▶ _PROBLEM DETAILS_: The lines below must be transcribed exactly as given, with the images removed.

==== GIVEN RECORDS ====

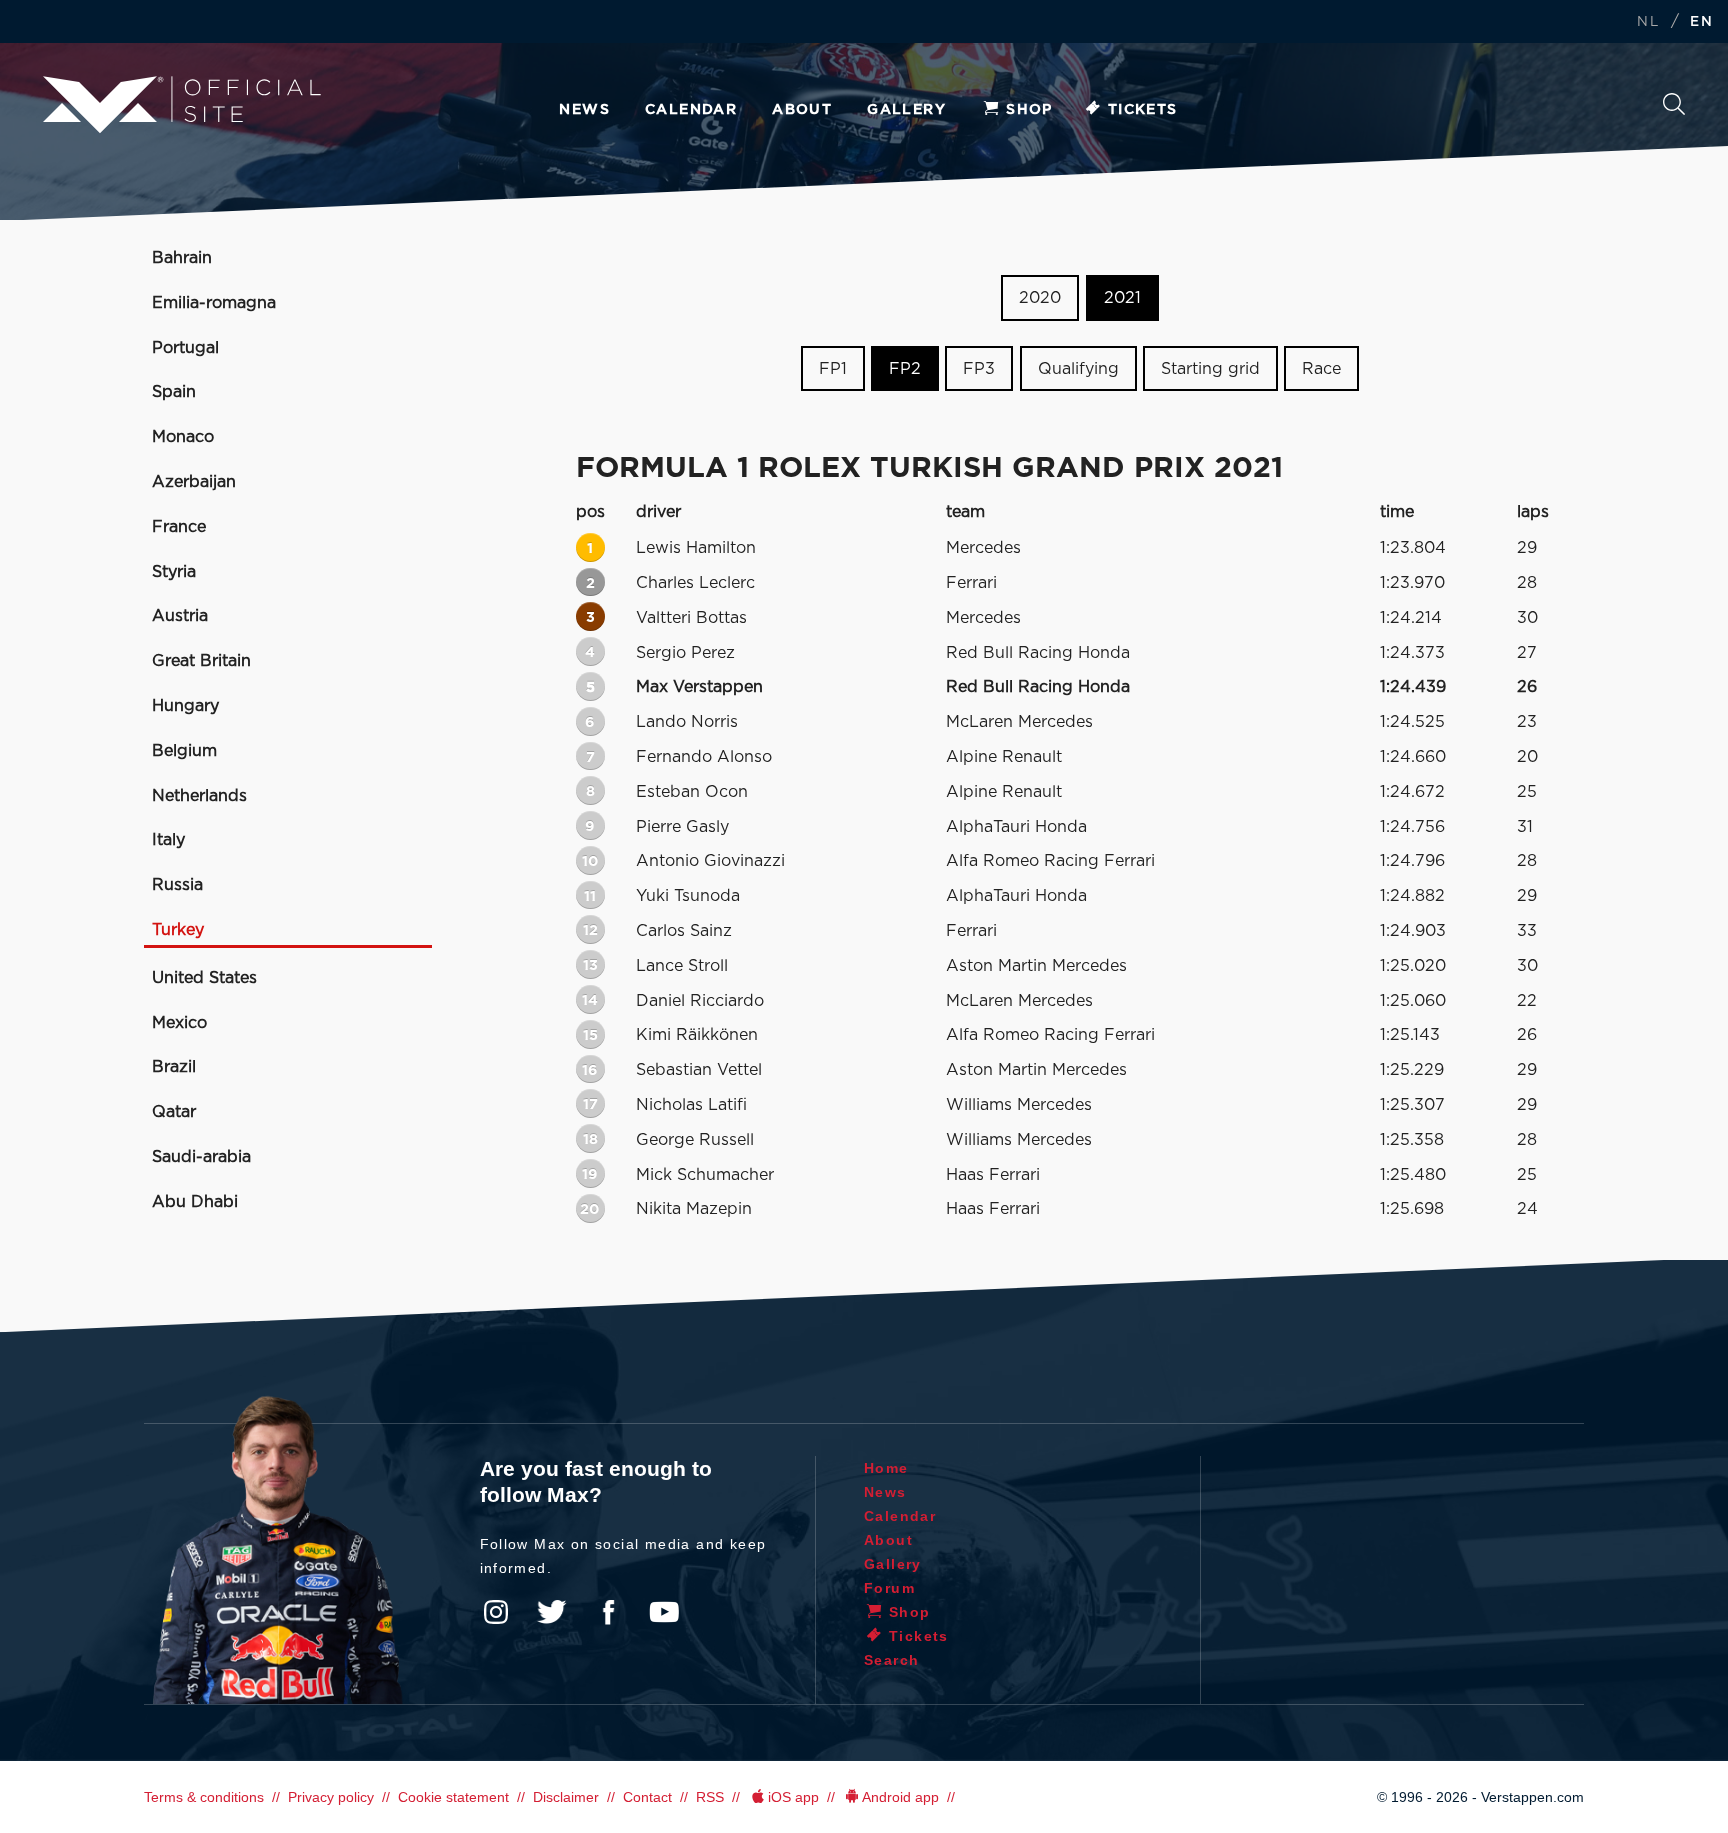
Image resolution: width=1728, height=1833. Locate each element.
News (584, 110)
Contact (647, 1797)
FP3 (979, 369)
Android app (900, 1797)
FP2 (905, 369)
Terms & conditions (204, 1797)
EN (1701, 22)
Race (1321, 369)
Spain (174, 392)
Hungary (185, 706)
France (179, 527)
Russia (177, 885)
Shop (1029, 110)
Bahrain (182, 258)
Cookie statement (453, 1797)
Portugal (185, 348)
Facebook (608, 1612)
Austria (180, 616)
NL (1648, 22)
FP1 (833, 369)
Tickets (1143, 110)
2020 (1040, 298)
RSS (710, 1797)
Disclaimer (566, 1797)
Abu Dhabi (195, 1202)
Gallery (906, 110)
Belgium (184, 751)
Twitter (552, 1612)
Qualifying (1078, 369)
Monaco (183, 437)
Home (886, 1468)
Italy (168, 840)
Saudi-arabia (201, 1157)
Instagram (496, 1612)
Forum (889, 1588)
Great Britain (201, 661)
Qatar (174, 1112)
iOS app (793, 1797)
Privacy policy (331, 1797)
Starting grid (1210, 369)
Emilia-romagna (214, 303)
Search (1674, 109)
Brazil (174, 1067)
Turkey (178, 930)
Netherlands (199, 796)
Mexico (179, 1023)
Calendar (691, 110)
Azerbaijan (194, 482)
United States (204, 978)
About (802, 110)
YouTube (664, 1612)
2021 (1122, 298)
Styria (174, 572)
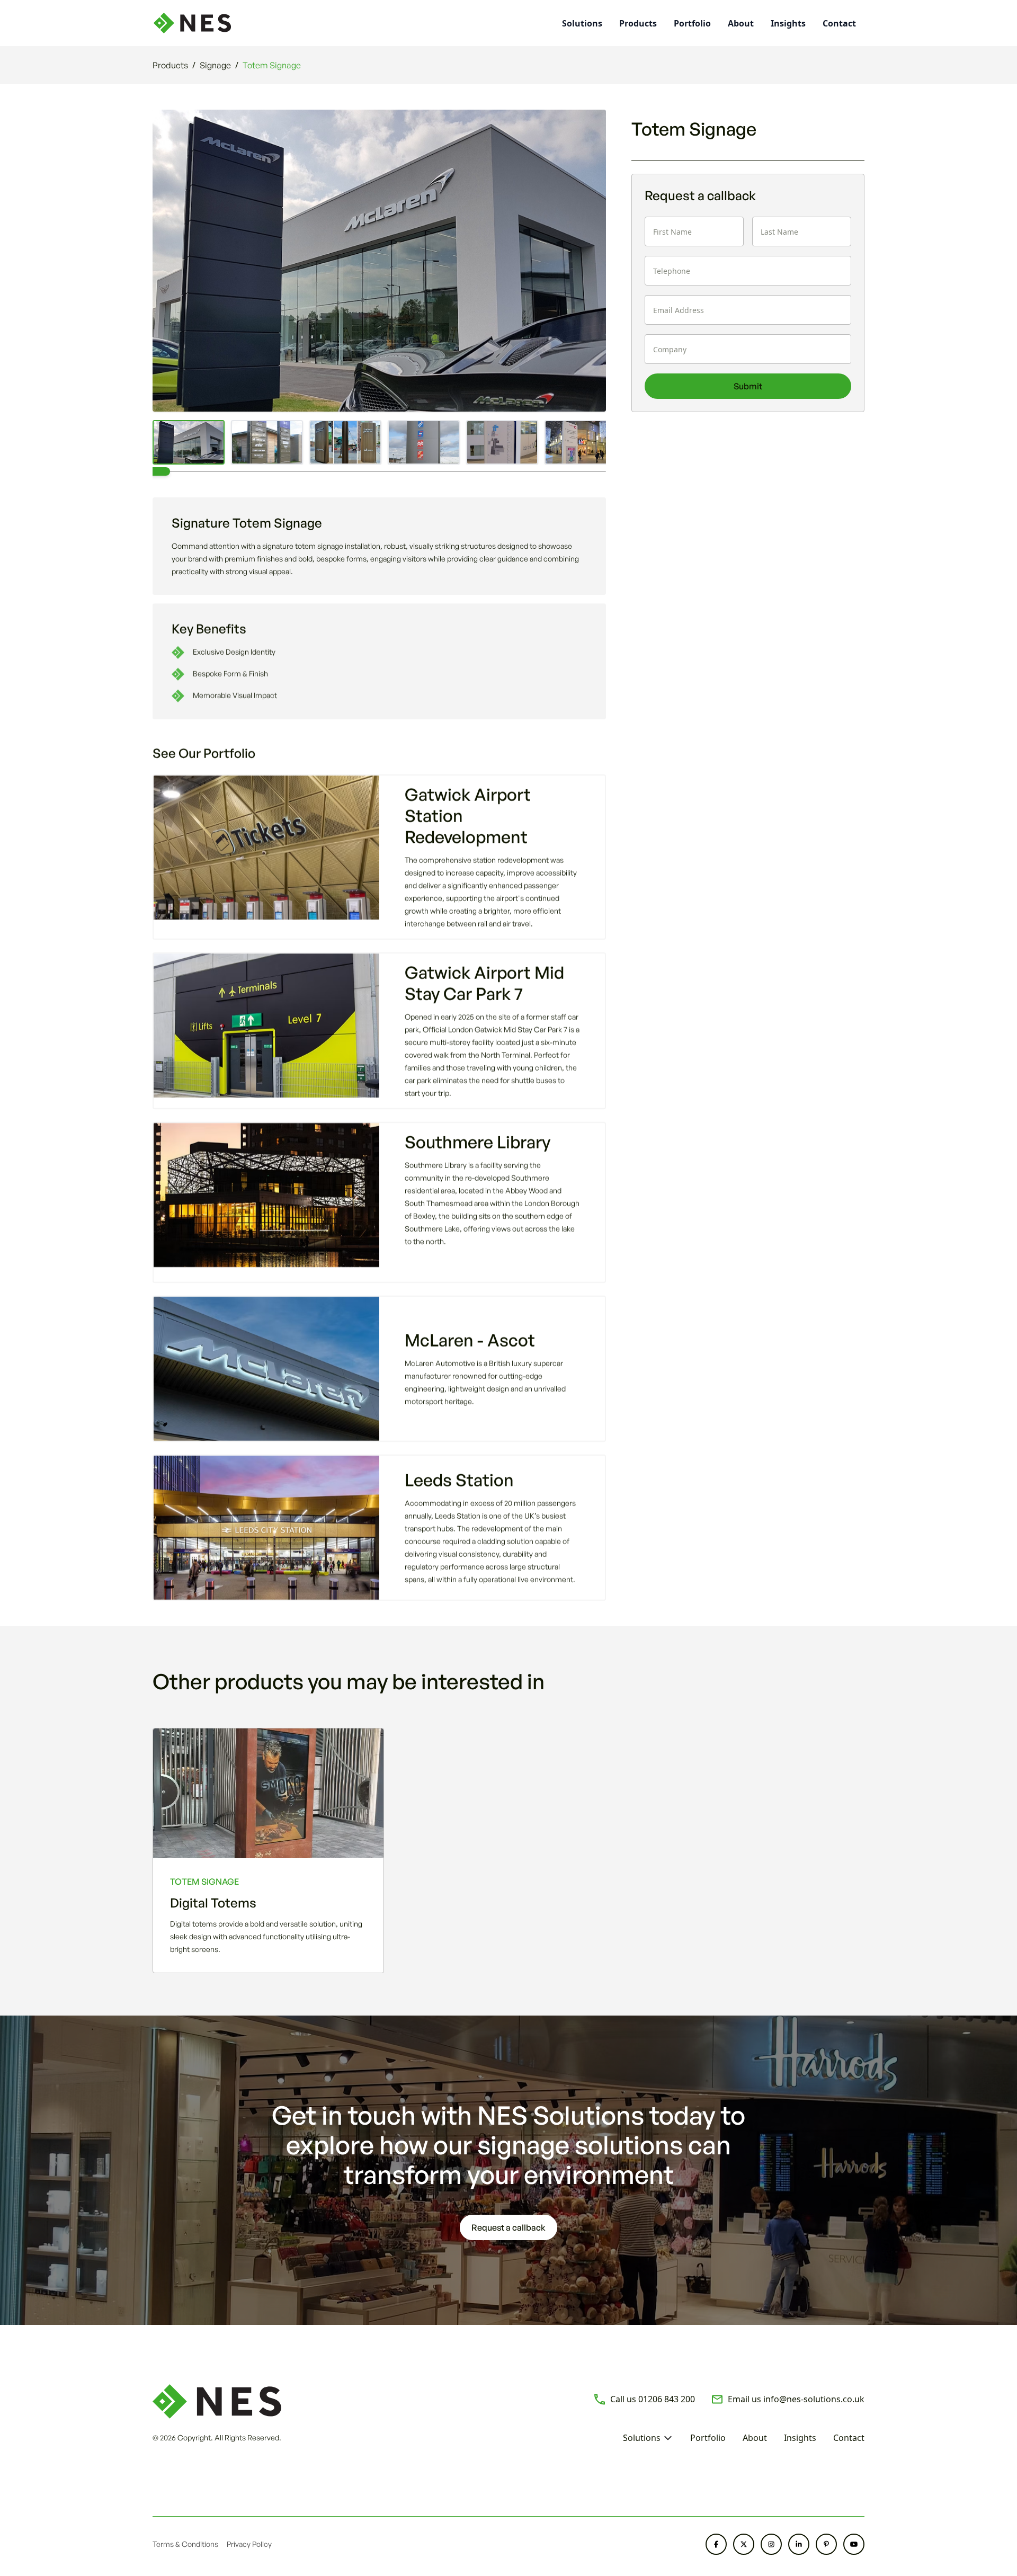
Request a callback (508, 2227)
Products (638, 23)
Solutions (642, 2438)
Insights (788, 23)
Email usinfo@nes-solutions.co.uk (796, 2399)
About (741, 23)
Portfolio (692, 23)
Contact (839, 23)
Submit (748, 386)
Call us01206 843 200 (652, 2399)
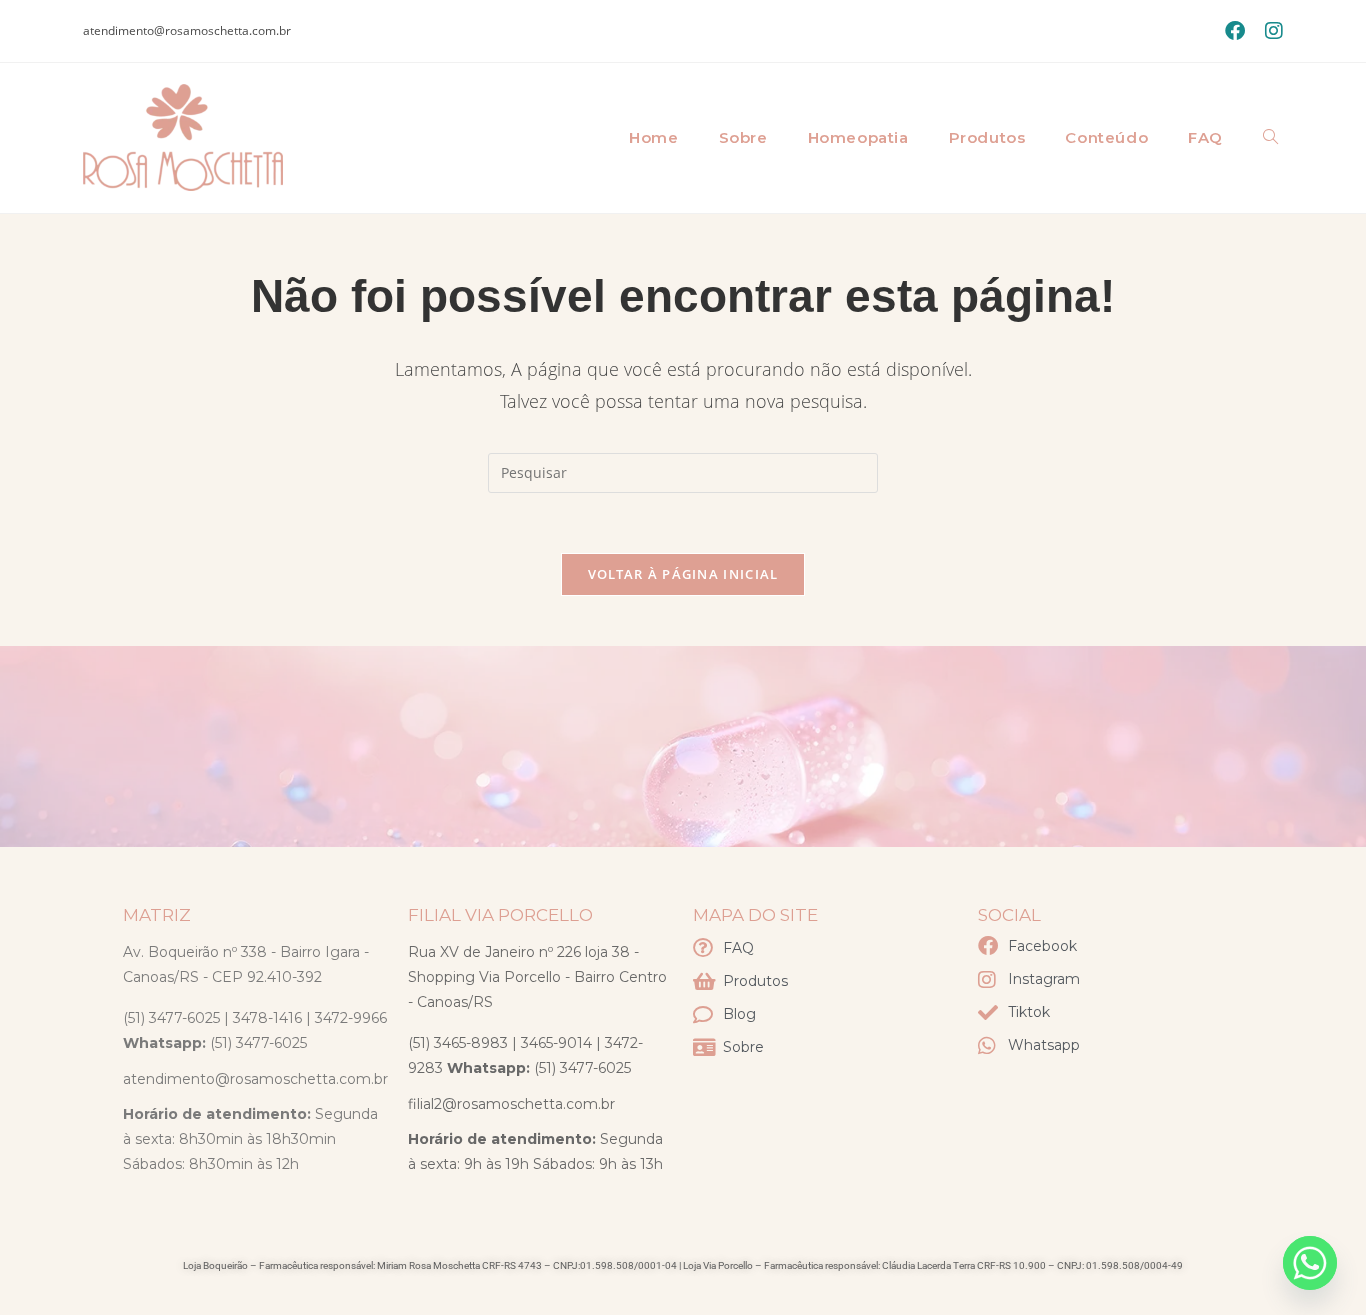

====

▶ _FINISHED TASK_:
Image resolution: width=1728, height=1833. Locate each element.
News (584, 110)
Contact (647, 1797)
FP3 (979, 369)
Android app (900, 1797)
FP2 (905, 369)
Terms & conditions (204, 1797)
EN (1701, 22)
Race (1321, 369)
Spain (174, 392)
Hungary (185, 706)
France (179, 527)
Russia (177, 885)
Shop (1029, 110)
Bahrain (182, 258)
Cookie statement (453, 1797)
Portugal (185, 348)
Facebook (608, 1612)
Austria (180, 616)
NL (1648, 22)
FP1 (833, 369)
Tickets (1143, 110)
2020 (1040, 298)
RSS (710, 1797)
Disclaimer (566, 1797)
Abu Dhabi (195, 1202)
Gallery (906, 110)
Belgium (184, 751)
Twitter (552, 1612)
Qualifying (1078, 369)
Monaco (183, 437)
Home (886, 1468)
Italy (168, 840)
Saudi-arabia (201, 1157)
Instagram (496, 1612)
Forum (889, 1588)
Great Britain (201, 661)
Qatar (174, 1112)
iOS app (793, 1797)
Privacy policy (331, 1797)
Starting grid (1210, 369)
Emilia-romagna (214, 303)
Search (1674, 109)
Brazil (174, 1067)
Turkey (178, 930)
Netherlands (199, 796)
Mexico (179, 1023)
Calendar (691, 110)
Azerbaijan (194, 482)
United States (204, 978)
About (802, 110)
YouTube (664, 1612)
2021 (1122, 298)
Styria (174, 572)
Request a callback (508, 2227)
Products (638, 23)
Solutions (642, 2438)
Insights (788, 23)
Email usinfo@nes-solutions.co.uk (796, 2399)
About (741, 23)
Portfolio (692, 23)
Contact (839, 23)
Submit (748, 386)
Call us01206 843 200 (652, 2399)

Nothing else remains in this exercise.